У Питера была своя жизнь, своя семья, и ему было о чем заботиться и что защищать – и за что бороться. И первая серьезная битва разразилась тогда, когда их старший сын Майк должен был перейти в старшие классы. Несколько поколений Донованов учились в Эндоверском интернате, и Фрэнк считал, что Майк должен поступить туда же, а Кэти с ним соглашалась. Но Питер был против. Он хотел, чтобы мальчик жил дома с родителями до поступления в колледж. Однако на этот раз победил Фрэнк. Решающее слово оставалось за самим Майком, которого мать и дедушка убедили в том, что, если он не поедет в Эндовер, ему никогда не удастся попасть в приличный колледж, не говоря уже о бизнес-школе, и он упустит возможность найти в будущем достойную работу и приобрести нужные связи. Питеру это казалось смешным. В качестве аргумента он говорил, что окончил Мичиганский университет, вечернюю школу в Чикаго, никогда не учился в бизнес-школе и ни разу не слышал об Эндовере, когда рос на ферме в Висконсине. «И я всего добился», – сказал он с улыбкой. И действительно, он управлял одной из крупнейших корпораций страны. Но Питер был совершенно не готов к тому, чтобы услышать ответ Майка:
– Но ты же женился на этом, папа. Это совсем другое дело.
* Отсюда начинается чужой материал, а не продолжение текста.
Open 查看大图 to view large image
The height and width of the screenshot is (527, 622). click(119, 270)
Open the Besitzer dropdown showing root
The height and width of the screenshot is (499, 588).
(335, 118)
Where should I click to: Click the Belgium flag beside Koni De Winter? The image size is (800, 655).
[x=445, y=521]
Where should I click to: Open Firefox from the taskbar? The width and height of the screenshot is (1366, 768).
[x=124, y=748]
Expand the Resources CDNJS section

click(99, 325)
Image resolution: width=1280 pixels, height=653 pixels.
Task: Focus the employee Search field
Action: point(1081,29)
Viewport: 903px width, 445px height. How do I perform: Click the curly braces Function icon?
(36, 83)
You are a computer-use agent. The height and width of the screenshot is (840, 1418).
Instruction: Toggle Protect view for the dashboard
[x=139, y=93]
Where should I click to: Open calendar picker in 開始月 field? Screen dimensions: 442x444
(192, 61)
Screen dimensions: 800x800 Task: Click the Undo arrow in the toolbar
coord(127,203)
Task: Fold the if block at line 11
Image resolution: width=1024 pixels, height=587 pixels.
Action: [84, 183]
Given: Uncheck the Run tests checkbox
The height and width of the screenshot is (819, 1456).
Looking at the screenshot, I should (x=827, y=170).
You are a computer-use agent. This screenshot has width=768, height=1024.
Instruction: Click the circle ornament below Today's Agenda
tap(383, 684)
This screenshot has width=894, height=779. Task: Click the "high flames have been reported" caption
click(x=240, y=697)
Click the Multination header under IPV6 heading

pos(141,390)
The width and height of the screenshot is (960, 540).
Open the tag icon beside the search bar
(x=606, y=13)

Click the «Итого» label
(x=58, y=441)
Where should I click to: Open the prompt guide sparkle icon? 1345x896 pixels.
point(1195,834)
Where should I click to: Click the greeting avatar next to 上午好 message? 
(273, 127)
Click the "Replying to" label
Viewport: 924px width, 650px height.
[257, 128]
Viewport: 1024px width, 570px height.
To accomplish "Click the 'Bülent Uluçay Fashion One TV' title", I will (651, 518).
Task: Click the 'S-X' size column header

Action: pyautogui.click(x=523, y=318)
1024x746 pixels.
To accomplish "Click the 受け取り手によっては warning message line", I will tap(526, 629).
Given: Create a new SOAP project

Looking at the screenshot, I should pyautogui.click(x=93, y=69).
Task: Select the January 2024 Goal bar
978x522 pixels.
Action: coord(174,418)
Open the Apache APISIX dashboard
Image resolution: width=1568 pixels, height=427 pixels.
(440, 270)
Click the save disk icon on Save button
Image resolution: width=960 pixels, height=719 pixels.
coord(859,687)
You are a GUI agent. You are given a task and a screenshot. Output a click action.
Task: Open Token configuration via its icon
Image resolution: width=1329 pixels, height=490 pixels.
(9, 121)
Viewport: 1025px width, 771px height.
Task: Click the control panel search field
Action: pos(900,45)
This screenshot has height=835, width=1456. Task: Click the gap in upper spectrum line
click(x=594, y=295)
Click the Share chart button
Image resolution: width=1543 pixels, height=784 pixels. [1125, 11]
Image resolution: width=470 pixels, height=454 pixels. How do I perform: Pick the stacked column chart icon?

В глазах Питера Майк мог без труда прочитать, какую боль он причинил отцу. Мальчик быстро поправился, говоря, что ничего такого в виду не имел и что двадцать лет назад все было «по-другому». Но оба понимали, что Майк прав. И в конце концов он отправился в Эндовер, а теперь, подобно дедушке, готовился к поступлению в Принстон. Пол тоже учился в Эндовере, и только Патрик, самый младший, поговаривал о том, чтобы доучиваться дома или поехать в Экзетер, – только для того, чтобы не повторять путь своих братьев. На раздумья у него оставался еще год, и периодически он изъявлял желание учиться в интернате в Калифорнии. Питер хотел что-то изменить в этой ситуации, но понимал, что не может ничего поделать. Оканчивать школу вне дома было традицией Донованов, и тут нечего было обсуждать. Даже Кейт, несмотря на свою близость к отцу, училась у мисс Портер. Питер бы предпочел, чтобы дети были дома, но в принципе, по его словам, это была небольшая жертва – он не общался с ними в течение нескольких месяцев в году, зато они получали великолепное образование. Никаких возражений тут быть не могло, и Фрэнк говорил, что они завязывают там важные знакомства, которые пригодятся им в течение всей их жизни. С этим было трудно спорить, да Питер и не пытался. Но когда сыновья ежегодно разъезжались кто куда, ему было очень одиноко. Кэти и мальчики – вот все, что у него было. И он все еще очень тосковал по Мюриэл и родителям, хотя никогда и не признавался в этом Кэти.